Abstract
Background
Orthokeratology has been shown to suppress progressive myopia in some children. We examine the changes in optical biometry parameters in orthokeratology (Ortho-K) patients, in a retrospective longitudinal study at a tertiary eye care center in Ann Arbor, MI, USA.
Methods
Optical biometry measurements obtained with the Lenstar LS 900 (Haag-Streit USA Inc, EyeSuite software version i9.1.0.0) were aggregated from 170 patients who had undergone Ortho-K for myopia correction between 5 and 20 years of age. Pre-intervention biometry measurements were compared with follow-up measurements done 6–18 months after initiation of Ortho-K. Linear mixed models were used to quantify associations in biometry changes with age of intervention allowing for correlation between measurements on two eyes of the same patient.
Results
A total of 91 patients were included in the study. Axial length increased through the age of 15.7 ± 0.84 years for Ortho-K patients at our center. The growth curve in our Ortho-K population was comparable to previously published normal growth curves in Wuhan and Germany populations. Corneal thickness and keratometry decreased at a stable rate regardless of age of intervention (−7.9 µm, 95% CI [−10.2, −5.7], p < 0.001).
Conclusion
In our population, Ortho-K did not appear to affect the overall trajectory of axial length progression when compared to normal growth curves, despite showing a previously described reduction in corneal thickness. As Ortho-K has been shown to have varying effects that differ from individual to individual, it continues to be important to reassess its effects on new populations to better understand its ideal uses.
Abbreviations
Ortho-K, Orthokeratology; AL, Axial length; LT, lens thickness; CCT, central corneal thickness; K1, flat keratometry; K2, steep keratometry.
Data Sharing Statement
The datasets generated and/or analyzed during the current study are not publicly available to protect patient privacy but are available from the corresponding author on reasonable request.
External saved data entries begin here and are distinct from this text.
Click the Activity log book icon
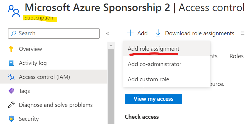The width and height of the screenshot is (245, 124). (x=11, y=63)
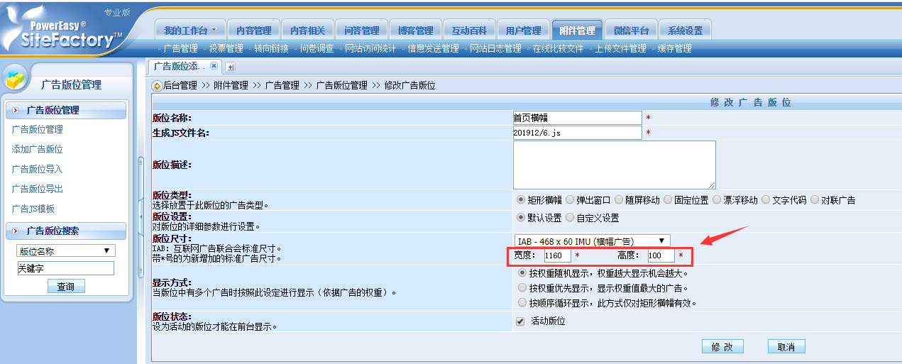Screen dimensions: 902x364
Task: Select 按权重优先显示 display mode
Action: click(x=522, y=288)
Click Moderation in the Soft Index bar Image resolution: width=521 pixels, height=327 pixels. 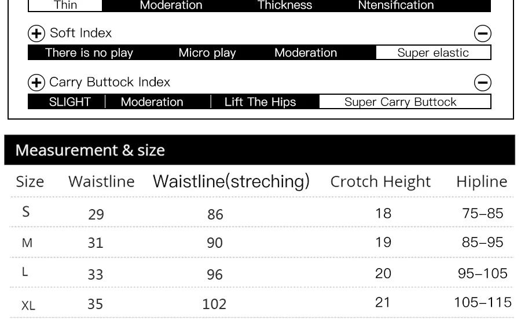pyautogui.click(x=306, y=53)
Ethics Approval and Consent to Participate
Institutional review board approval (University of Michigan’s Human Research Protection Program (HRPP)) was obtained for the study from the Institutional review board of University of Michigan. Additionally, Institutional review board of University of Michigan has waived informed consent for the study because of its retrospective nature and the anonymized data utilized in this study. The study was carried out in accordance with the tenets of the Declaration of Helsinki.
Author Contributions
All authors made substantial contributions to conception and design, acquisition of data, or analysis and interpretation of data; took part in drafting the article or revising it critically for important intellectual content; agreed to submit to the current journal; gave final approval of the version to be published; and agree to be accountable for all aspects of the work.
Disclosure
The authors report no conflicts of interest in this work.